# Tanzanian Ministry of Water Dataset Analysis

**Imported libraries**

In [2]:
import pandas as pd
import numpy as np
import math

from sklearn.experimental import enable_iterative_imputer
from sklearn.preprocessing import LabelEncoder
from sklearn.impute import KNNImputer, IterativeImputer
from sklearn.feature_selection import SelectKBest, f_regression

from plotly.subplots import make_subplots
import plotly.graph_objects as go
import missingno as msno

import warnings
warnings.filterwarnings("ignore", category=RuntimeWarning) 

**Initial Data Wrangling**

In [3]:
# Loading in datasets
y_train = pd.read_csv('../assets/data/dependent_vars.csv')
X_train = pd.read_csv('../assets/data/independent_vars.csv')
X_test_final = pd.read_csv('../assets/data/independent_test.csv')
SF = pd.read_csv('../assets/data/SubmissionFormat.csv')

# Creating on single dataframe to work with
df = X_train.merge(y_train, on='id')

# Dropping unused features
df.drop(['extraction_type', 'extraction_type_group'], axis=1, inplace=True)
df.drop('waterpoint_type_group', axis=1, inplace=True)
df.drop(['source', 'source_type'], axis=1, inplace=True)

- Stated problem 1:
Reproduce the lines of the listing between the line holding "Where should I click to: Select the 'Reader" and the line holding "click(x=220, y=149)", inclusive. Leave the pictures out of your answer.
The water dataset notebook and the listing are unrelated to each other.

[Target pointing data]
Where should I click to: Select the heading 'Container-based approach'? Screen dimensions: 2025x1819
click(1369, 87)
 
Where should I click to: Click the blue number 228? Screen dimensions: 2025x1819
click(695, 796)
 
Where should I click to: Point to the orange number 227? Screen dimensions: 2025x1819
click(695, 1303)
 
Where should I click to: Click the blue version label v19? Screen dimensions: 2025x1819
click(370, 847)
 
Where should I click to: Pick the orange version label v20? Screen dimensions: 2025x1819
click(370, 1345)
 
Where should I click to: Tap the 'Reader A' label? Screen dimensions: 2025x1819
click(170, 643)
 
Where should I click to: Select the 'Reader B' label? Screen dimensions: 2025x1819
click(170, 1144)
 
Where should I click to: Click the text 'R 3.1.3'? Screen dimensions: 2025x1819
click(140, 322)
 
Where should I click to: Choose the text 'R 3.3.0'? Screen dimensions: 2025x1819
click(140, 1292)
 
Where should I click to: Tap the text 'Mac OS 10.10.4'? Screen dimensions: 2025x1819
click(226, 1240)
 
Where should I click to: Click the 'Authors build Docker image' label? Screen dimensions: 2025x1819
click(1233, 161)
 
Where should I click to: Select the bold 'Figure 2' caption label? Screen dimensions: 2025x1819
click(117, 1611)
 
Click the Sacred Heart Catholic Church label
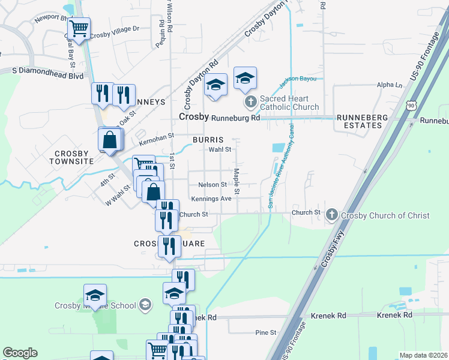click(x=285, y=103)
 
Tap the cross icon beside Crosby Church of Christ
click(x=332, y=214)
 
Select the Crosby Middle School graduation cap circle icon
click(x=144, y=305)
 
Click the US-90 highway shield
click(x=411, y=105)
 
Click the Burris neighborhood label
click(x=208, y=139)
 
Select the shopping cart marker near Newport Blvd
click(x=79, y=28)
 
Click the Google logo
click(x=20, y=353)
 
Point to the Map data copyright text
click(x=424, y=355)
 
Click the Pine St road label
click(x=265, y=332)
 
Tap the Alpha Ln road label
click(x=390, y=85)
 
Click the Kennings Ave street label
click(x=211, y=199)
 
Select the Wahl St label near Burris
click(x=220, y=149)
---
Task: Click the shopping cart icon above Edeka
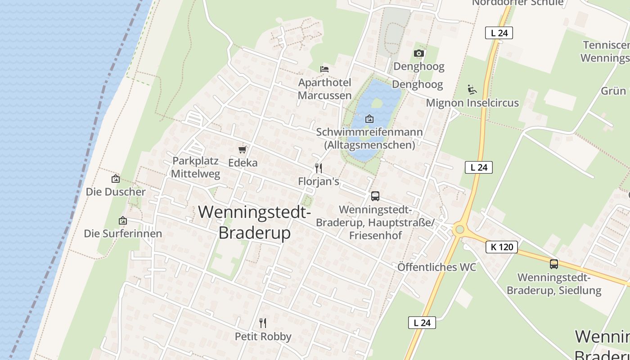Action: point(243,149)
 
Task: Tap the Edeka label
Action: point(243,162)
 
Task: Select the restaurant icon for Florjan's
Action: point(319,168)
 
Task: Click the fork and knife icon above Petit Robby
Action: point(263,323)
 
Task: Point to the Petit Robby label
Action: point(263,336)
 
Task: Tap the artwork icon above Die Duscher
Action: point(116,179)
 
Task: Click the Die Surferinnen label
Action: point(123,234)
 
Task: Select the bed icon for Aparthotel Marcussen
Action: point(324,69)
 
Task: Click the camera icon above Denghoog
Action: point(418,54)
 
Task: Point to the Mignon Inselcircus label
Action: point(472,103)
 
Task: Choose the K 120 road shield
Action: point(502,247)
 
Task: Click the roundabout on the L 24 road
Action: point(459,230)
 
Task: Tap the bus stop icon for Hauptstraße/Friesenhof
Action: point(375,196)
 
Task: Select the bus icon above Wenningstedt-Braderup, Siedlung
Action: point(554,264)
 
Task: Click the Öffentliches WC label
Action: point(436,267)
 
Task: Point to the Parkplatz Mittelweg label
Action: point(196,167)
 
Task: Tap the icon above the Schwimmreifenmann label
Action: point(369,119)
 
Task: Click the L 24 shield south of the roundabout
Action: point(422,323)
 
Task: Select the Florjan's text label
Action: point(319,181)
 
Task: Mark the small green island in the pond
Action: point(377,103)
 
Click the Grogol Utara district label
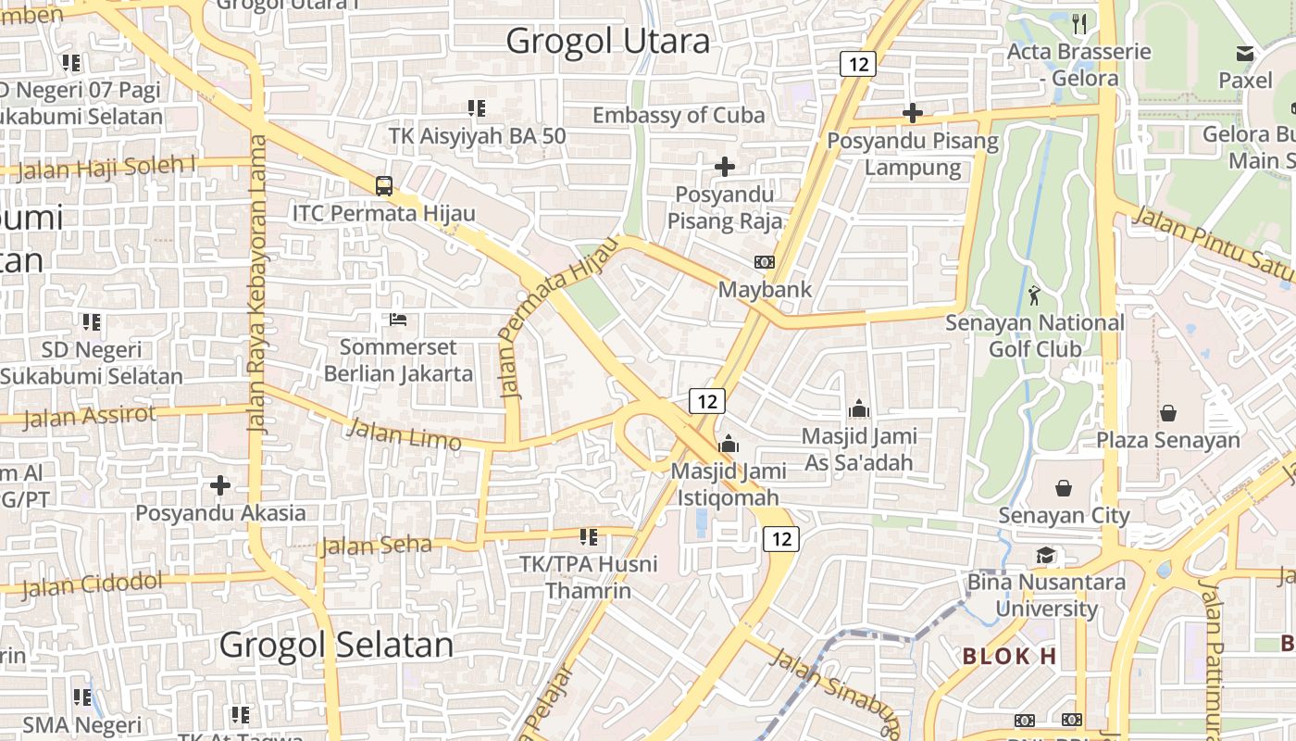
* * *
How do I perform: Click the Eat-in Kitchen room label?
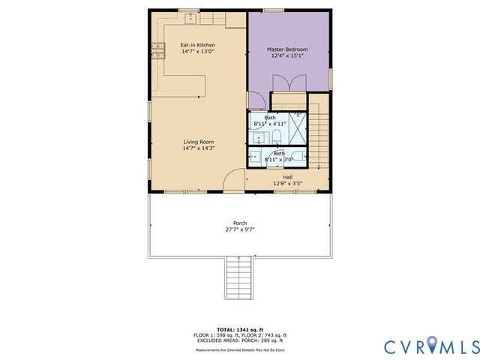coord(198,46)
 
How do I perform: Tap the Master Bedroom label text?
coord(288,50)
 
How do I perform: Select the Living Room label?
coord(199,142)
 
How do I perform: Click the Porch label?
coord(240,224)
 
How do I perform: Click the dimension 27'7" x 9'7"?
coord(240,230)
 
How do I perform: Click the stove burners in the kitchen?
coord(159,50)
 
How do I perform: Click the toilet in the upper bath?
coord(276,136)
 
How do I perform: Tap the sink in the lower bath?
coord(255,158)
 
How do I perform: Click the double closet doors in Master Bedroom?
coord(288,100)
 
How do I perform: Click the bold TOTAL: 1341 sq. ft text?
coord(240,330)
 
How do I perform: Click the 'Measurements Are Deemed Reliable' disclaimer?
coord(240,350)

- Stated problem 2:
Write out the part of the water dataset notebook between "X_train = pd.read_csv('../assets/data/independent_vars.csv')" and "df.drop('waterpoint_type_group', axis=1, inplace=True)", inclusive.

- Final answer 1:
Where should I click to: Select the 'Reader B' label? Screen dimensions: 2025x1819
click(170, 1144)
 
Where should I click to: Click the text 'R 3.1.3'? Screen dimensions: 2025x1819
click(140, 322)
 
Where should I click to: Choose the text 'R 3.3.0'? Screen dimensions: 2025x1819
click(140, 1292)
 
Where should I click to: Tap the text 'Mac OS 10.10.4'? Screen dimensions: 2025x1819
click(226, 1240)
 
Where should I click to: Click the 'Authors build Docker image' label? Screen dimensions: 2025x1819
click(1233, 161)
 
Where should I click to: Select the bold 'Figure 2' caption label? Screen dimensions: 2025x1819
click(117, 1611)
 
Click the Sacred Heart Catholic Church label
click(x=285, y=103)
 
Tap the cross icon beside Crosby Church of Christ
click(x=332, y=214)
 
Select the Crosby Middle School graduation cap circle icon
click(x=144, y=305)
 
Click the US-90 highway shield
click(x=411, y=105)
 
Click the Burris neighborhood label
click(x=208, y=139)
 
Select the shopping cart marker near Newport Blvd
click(x=79, y=28)
 
Click the Google logo
click(x=20, y=353)
 
Point to the Map data copyright text
click(x=424, y=355)
 
Click the Pine St road label
click(x=265, y=332)
 
Tap the Alpha Ln road label
click(x=390, y=85)
 
Click the Kennings Ave street label
click(x=211, y=199)
 
Select the Wahl St label near Burris
click(x=220, y=149)

- Final answer 2:
X_train = pd.read_csv('../assets/data/independent_vars.csv')
X_test_final = pd.read_csv('../assets/data/independent_test.csv')
SF = pd.read_csv('../assets/data/SubmissionFormat.csv')

# Creating on single dataframe to work with
df = X_train.merge(y_train, on='id')

# Dropping unused features
df.drop(['extraction_type', 'extraction_type_group'], axis=1, inplace=True)
df.drop('waterpoint_type_group', axis=1, inplace=True)